Guest post by Swampcracker

I am taking donations for a legal defense fund benefiting Hillary Rodham Clinton. Please send your donations payable, not in U.S. currency, but in the form of goats, sheep, or camels. Live ungulates may be in any condition, but "huddled masses" and "wretched refuse" are preferred.

Here's the full story:

NAIROBI (Reuters) -- Kenyan elders may impose a fine on U.S. presidential hopeful Hillary Clinton, payable in livestock, after a photo of her rival Barack Obama in robes dragged their people into the race for the White House.

The picture, which appeared on a U.S. Web site, showed the Illinois senator in a white headdress and traditional Somali attire during a 2006 visit to Wajir in Kenya's remote northeast.

*****


Wajir elders resolved to file an official complaint with the U.S. Embassy in Nairobi, dropping earlier plans to hold a protest after Friday prayers.

They said they would also convene a traditional Somali court to investigate the matter. It can impose fines that are payable in cattle, goats or camels.

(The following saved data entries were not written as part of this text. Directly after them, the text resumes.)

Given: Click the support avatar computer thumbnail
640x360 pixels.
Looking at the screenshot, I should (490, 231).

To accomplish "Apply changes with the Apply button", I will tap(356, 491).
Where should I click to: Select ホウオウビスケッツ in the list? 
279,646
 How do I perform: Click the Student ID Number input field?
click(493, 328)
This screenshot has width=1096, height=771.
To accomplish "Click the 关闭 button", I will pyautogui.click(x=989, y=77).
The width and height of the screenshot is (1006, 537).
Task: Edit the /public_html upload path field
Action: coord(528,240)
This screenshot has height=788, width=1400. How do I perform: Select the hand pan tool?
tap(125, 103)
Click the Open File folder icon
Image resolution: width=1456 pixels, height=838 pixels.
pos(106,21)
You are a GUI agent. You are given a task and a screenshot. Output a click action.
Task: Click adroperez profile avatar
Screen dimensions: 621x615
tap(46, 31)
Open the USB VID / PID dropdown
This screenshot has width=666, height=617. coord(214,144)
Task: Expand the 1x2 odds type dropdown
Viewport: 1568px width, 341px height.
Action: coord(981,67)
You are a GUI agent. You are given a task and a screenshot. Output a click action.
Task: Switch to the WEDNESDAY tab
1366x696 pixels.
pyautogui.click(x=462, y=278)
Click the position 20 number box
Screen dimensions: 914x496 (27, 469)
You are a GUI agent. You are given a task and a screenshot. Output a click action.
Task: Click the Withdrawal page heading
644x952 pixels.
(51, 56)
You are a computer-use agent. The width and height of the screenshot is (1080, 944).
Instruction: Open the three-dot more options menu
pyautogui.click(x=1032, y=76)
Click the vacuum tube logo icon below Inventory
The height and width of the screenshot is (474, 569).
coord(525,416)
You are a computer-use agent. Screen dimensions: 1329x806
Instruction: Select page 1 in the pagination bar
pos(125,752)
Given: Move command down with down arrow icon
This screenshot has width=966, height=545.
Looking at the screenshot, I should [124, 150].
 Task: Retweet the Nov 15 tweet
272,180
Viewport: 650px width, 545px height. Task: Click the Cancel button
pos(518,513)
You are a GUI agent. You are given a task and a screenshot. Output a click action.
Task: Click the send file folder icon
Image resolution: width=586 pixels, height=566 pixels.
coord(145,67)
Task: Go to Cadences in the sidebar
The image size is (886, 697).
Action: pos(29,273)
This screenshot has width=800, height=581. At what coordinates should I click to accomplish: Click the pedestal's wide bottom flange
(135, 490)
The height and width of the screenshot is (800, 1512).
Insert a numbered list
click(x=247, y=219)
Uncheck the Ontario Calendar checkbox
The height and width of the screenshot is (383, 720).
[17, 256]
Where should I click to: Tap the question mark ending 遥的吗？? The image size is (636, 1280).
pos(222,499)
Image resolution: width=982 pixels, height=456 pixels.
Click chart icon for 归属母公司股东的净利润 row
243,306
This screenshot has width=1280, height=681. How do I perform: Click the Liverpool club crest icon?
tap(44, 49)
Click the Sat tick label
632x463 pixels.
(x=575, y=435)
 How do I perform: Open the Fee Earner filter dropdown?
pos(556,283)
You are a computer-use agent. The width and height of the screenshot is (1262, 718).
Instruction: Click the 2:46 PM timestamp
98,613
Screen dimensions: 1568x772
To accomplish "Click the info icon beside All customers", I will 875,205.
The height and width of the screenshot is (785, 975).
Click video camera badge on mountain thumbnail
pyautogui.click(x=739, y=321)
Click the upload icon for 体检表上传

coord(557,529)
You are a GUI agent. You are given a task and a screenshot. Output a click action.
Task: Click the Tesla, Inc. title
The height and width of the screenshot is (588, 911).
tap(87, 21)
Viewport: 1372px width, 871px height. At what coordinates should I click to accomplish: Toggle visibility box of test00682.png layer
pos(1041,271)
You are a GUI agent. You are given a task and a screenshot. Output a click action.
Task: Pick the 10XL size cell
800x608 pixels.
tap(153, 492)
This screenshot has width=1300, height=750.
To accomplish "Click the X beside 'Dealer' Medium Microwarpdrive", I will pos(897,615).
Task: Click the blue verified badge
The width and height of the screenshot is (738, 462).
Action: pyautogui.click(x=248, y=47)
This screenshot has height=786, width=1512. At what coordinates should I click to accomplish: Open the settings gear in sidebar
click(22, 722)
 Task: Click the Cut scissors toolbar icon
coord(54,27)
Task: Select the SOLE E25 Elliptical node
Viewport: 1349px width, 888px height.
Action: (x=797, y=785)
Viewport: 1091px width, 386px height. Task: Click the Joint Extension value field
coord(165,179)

"We will go ahead with this case whether Senator Clinton or Democratic party leaders turn up or not," said Mohamed Ibrahim, a member of the clan that hosted Obama during his trip. "But this whole thing can be avoided if only an apology is made."


Please send your donations to Michael c/o The Reaction.

**********

Thanks, SC -- just what I need.


Actually, I'm not sure what crime Clinton is alleged to have committed, and it's not clear that her campaign was behind leaking the photo in question to the media... but it's all quite amusing, isn't it? I mean the Somali court case, not the anti-Obama smear campaign.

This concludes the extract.